MIL seems to blame me for this and is now acting out. She drops by to drop things off at my front door in an effort to “help us," which comes off desperately as an attempt to see if we’ll open our front door and let her in to be with baby. On a recent visit, she caught me outside and asked how her daughter is doing.
I was confused because she doesn’t have a daughter, then I realized she was asking about my baby. She then started telling me about all of these plans she has for my child, including throwing a party for her in December so she can be passed around a room with all of her friends and how next summer her family from overseas will come to care for baby.
Not once did she ask me, or my husband, the baby’s parents if we are comfortable with any of this. I live in Canada and took 18 months off to be with my baby. I don’t need anyone to care for her.

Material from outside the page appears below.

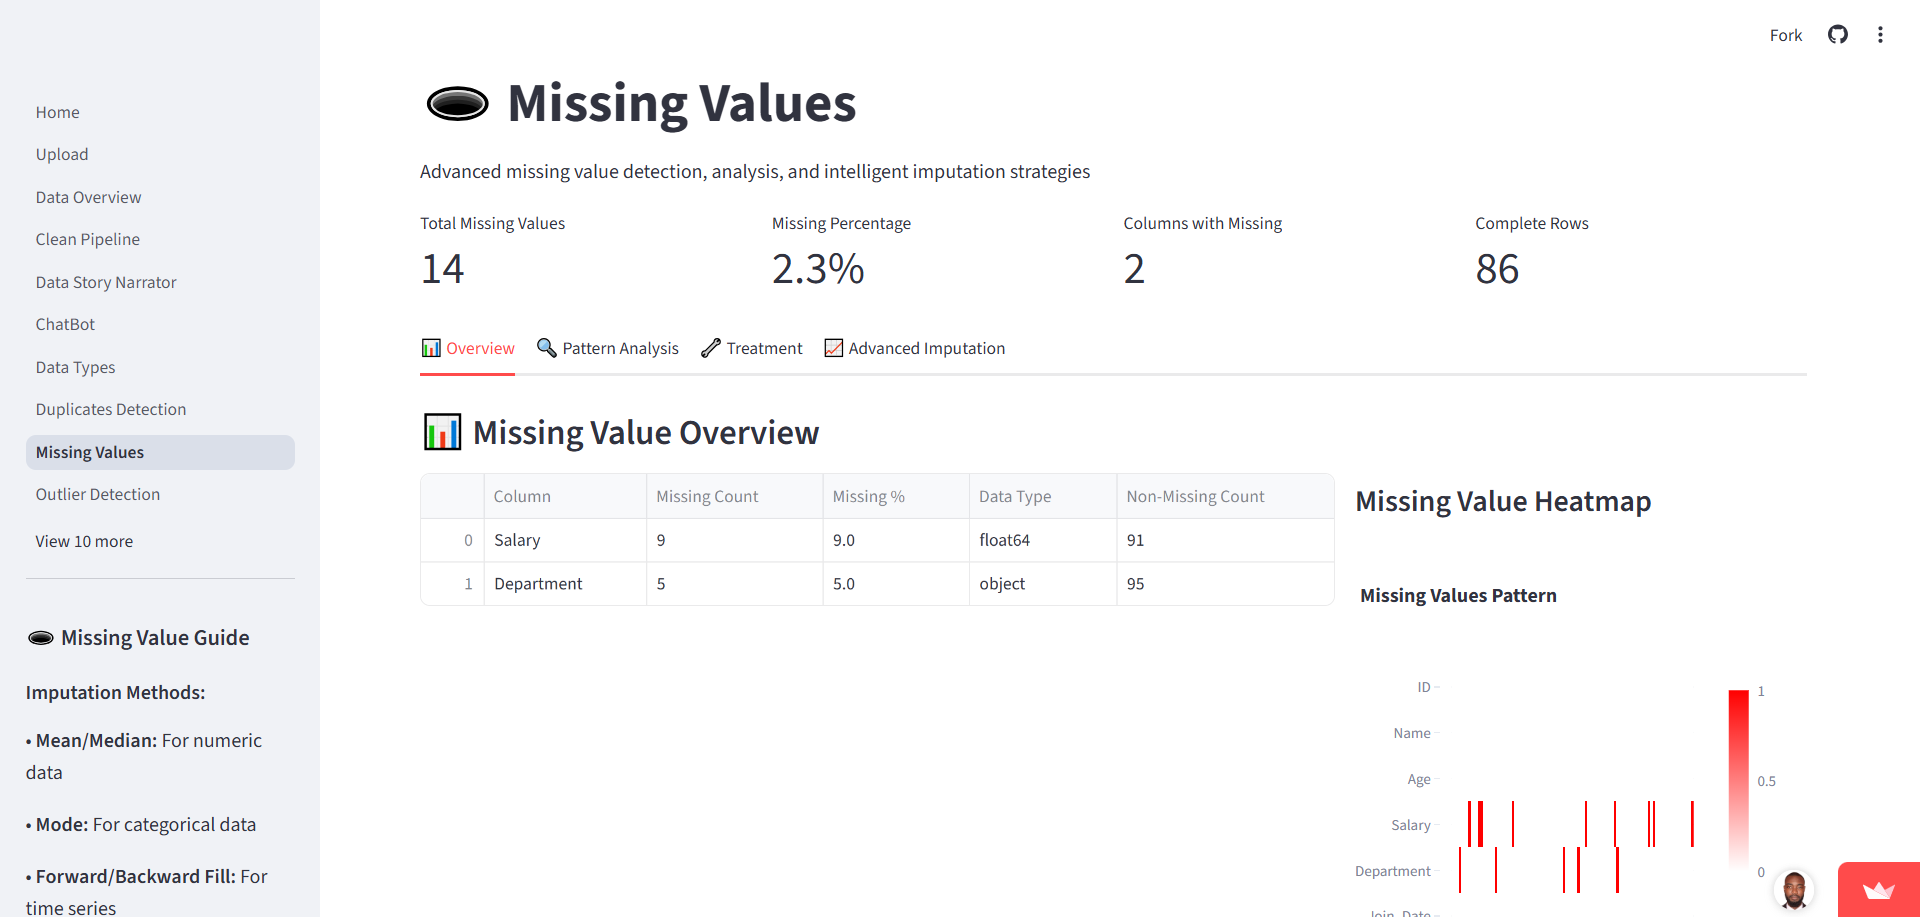Click the chart icon on Advanced Imputation
Image resolution: width=1920 pixels, height=917 pixels.
pyautogui.click(x=833, y=348)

MIL calls me a few days later (she rarely ever checks on me) and starts asking me about her granddaughter and attempts to guilt trip me into saying how she misses the baby, how she talks to the baby’s photos and how she loves my baby more than she loves her sons. I calmly told her that my daughter is mine and her son’s child and she needs to back off and give us our space to be parents.
I also told her that we didn’t have this child for her, we had this child because we were ready to be parents. I explained our boundaries and that she needs to respect them and any plans she has she must run by my husband and I first. She seemed to understand but I still feel so uneasy about her.
She seems insane now with all of those things she said about my daughter and it’s starting to build resentment in me as her DIL. I’m not even 2 weeks pp and I feel so drained by how she’s acting. AITA or should she respect boundaries?
Common_Community3963 said:
You just had a baby and set reasonable boundaries. MIL overstepping and guilt-tripping is not okay your child and your space come first. Stay firm.
Miserable-Ad4733 said:
NTA. I’m so sorry this must be really tough for you, especially while recovering.
Ok_Cherry_4585 said:
NTA. Nothing makes me cringe more than hearing a grandparent refer to their grandchild as "their baby" Eww! It completely disrespects the whole pregnancy/childbirth experience that the ACTUAL mother just went through. I love my daughter in law (honestly as much as my son) she's terrific. I cannot imagine treating her like that.
No_Scientist7086 said:
NTA - and I’m glad your husband is setting these boundaries with her. At least you have him on your side.
MaeSilver909 said:
Respect yours and husband’s boundaries. Maybe your husband can get his father or other family members to speak with mother.